We take a look forward to the ‘core’ of wind blade manufacturing technology and how it can contribute to reduce the Levelised Cost of Energy (LCoE).
In late 2013, PES published an article that discussed the ‘Core’ material in a blade. It examined the challenges for wind energy; composites as a technology; the rise (and fall) of the market; looking ahead; core as an engineering material; the composite production processes (infusion and prepreg); and finally, it focussed on total blade cost. This follow-up piece takes the examination a step further…
Construction
Blades use core materials (typically 60-150 kg/m3) as part of a sandwich structure comprising of resin and reinforcement on either side. The core is primarily a means to reduce the laminate weight, while sustaining the out-of-plane strength and rigidity.
The load carrying part of a typical blade consists of structural webs connected to monolithic girders to form an approximation of a ‘boxed beam’ which in turn is joined to the root end.
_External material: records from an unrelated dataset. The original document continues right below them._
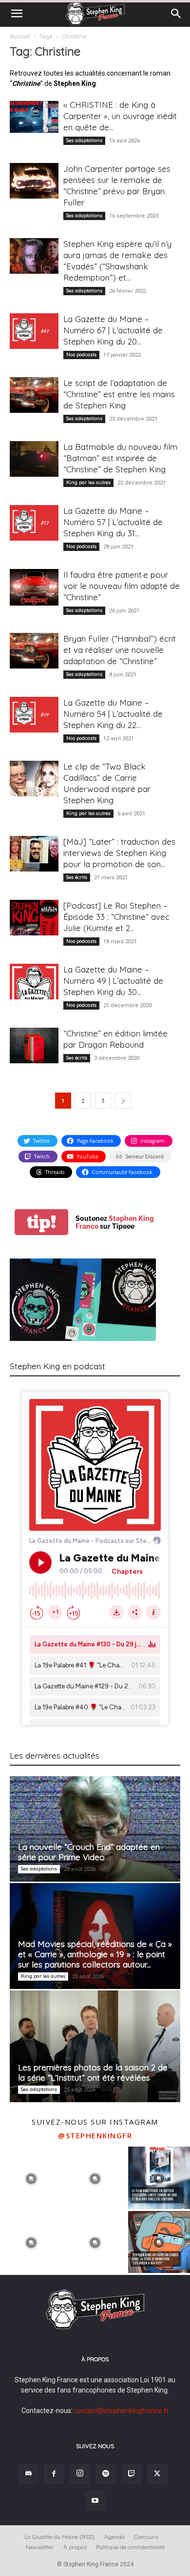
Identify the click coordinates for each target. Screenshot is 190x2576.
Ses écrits (76, 877)
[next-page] (123, 1101)
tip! (41, 1222)
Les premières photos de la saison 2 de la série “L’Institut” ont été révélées (93, 2072)
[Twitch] (131, 2474)
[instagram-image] (31, 2178)
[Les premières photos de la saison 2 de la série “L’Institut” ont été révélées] (95, 2046)
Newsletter (40, 2547)
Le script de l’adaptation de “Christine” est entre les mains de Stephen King (119, 394)
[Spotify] (105, 2474)
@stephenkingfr (95, 2135)
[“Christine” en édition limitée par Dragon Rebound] (34, 1045)
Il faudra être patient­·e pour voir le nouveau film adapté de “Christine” (121, 585)
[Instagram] (80, 2474)
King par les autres (88, 482)
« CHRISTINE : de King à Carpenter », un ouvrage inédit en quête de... (120, 116)
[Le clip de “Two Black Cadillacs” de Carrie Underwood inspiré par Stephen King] (34, 778)
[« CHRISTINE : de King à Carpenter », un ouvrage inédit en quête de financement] (34, 117)
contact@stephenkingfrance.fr (121, 2410)
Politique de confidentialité (130, 2547)
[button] (16, 13)
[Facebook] (54, 2474)
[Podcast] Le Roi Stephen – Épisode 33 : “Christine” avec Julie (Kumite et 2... (116, 916)
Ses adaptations (84, 140)
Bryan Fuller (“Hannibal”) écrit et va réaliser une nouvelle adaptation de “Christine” (119, 649)
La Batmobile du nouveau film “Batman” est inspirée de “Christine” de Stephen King (120, 458)
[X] (157, 2474)
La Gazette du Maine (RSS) (59, 2536)
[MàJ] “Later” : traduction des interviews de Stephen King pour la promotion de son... (119, 852)
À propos (75, 2547)
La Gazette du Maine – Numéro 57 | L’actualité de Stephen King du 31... (113, 522)
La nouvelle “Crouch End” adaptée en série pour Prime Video (89, 1852)
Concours (146, 2536)
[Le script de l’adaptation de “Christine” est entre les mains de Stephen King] (34, 395)
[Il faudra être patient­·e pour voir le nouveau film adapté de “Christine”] (34, 587)
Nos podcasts (81, 354)
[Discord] (28, 2474)
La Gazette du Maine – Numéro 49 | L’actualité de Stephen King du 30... (113, 980)
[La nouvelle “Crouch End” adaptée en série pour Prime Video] (95, 1829)
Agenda (114, 2536)
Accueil (20, 36)
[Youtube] (95, 2501)
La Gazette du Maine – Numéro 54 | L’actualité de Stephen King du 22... (113, 713)
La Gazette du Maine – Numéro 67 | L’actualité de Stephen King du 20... (113, 330)
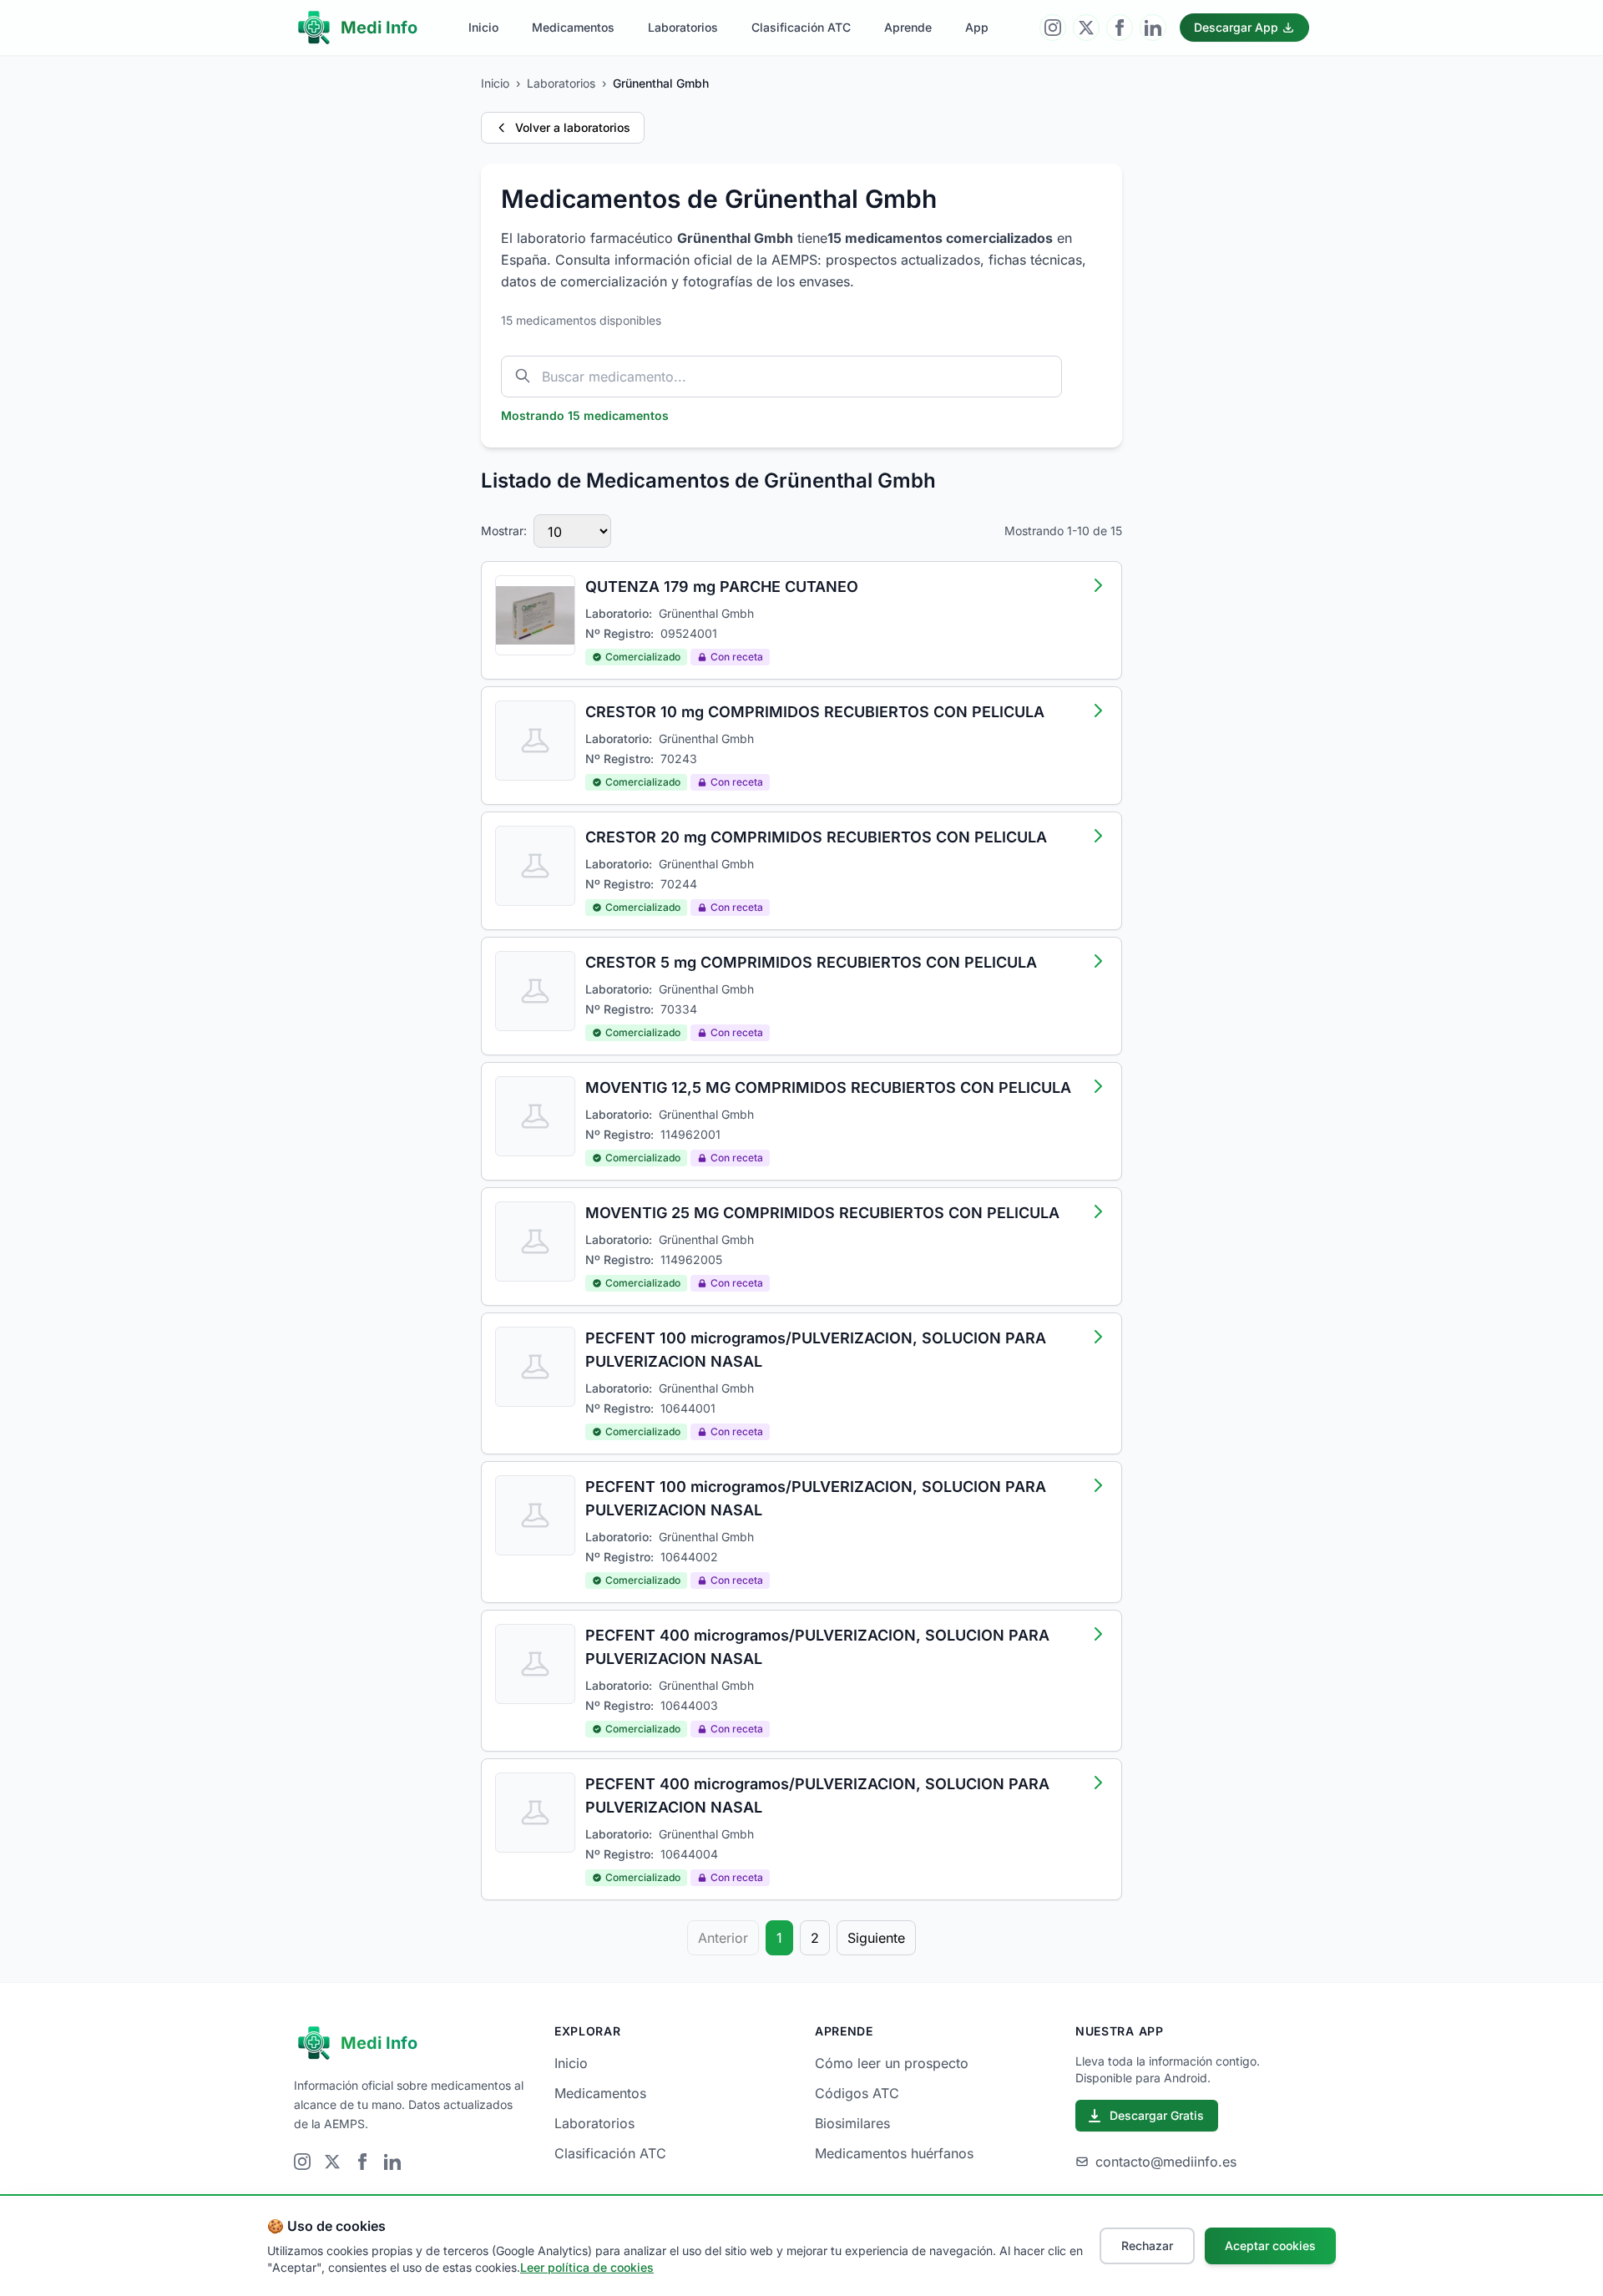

The surrounding two-part shell transfers wind loads to the load carrying members while providing the optimum aerodynamic shape.
Core material is normally used in the following components, optimised to deliver the required design performance:
a) Webs – these typically use lighter IPN core in the 60-80 kg/m3 or PET (100-115) density ranges
b) Shell (Root-Shoulder) – this and its immediate adjoining spar/girder area is often referred to as the primary structural element of the blade, as here, the considerable forces and loading come to bear in service life. It is most common to find core materials in the 130-150 kg/m3 range used, be they balsa or IPN.
c) Shell (Shoulder-Tip) – these typically use a much lighter IPN core in the 60-80 kg/m3 density range, or PET at 100-115 kg/m3.